[Stored items]
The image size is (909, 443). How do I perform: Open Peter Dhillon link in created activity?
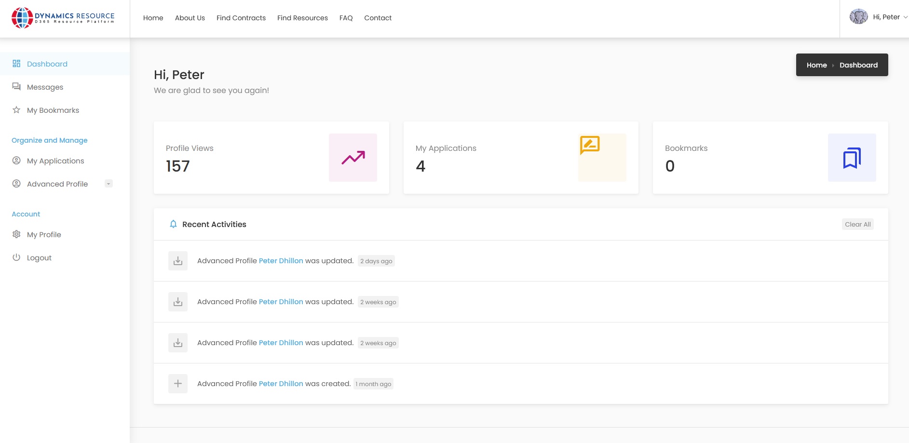click(281, 384)
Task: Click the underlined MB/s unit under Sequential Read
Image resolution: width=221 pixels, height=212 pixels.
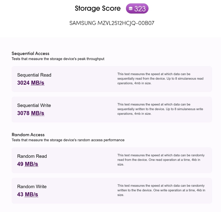Action: point(37,83)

* _REQUIRED ACTION_:
An exact copy of every record above is needed, with all pictures left out.

* _EXERCISE OUTPUT_:
The image size is (909, 443). How do I perform: Open Peter Dhillon link in created activity?
click(281, 384)
Task: Click the underlined MB/s unit under Sequential Read
Image resolution: width=221 pixels, height=212 pixels.
Action: point(37,83)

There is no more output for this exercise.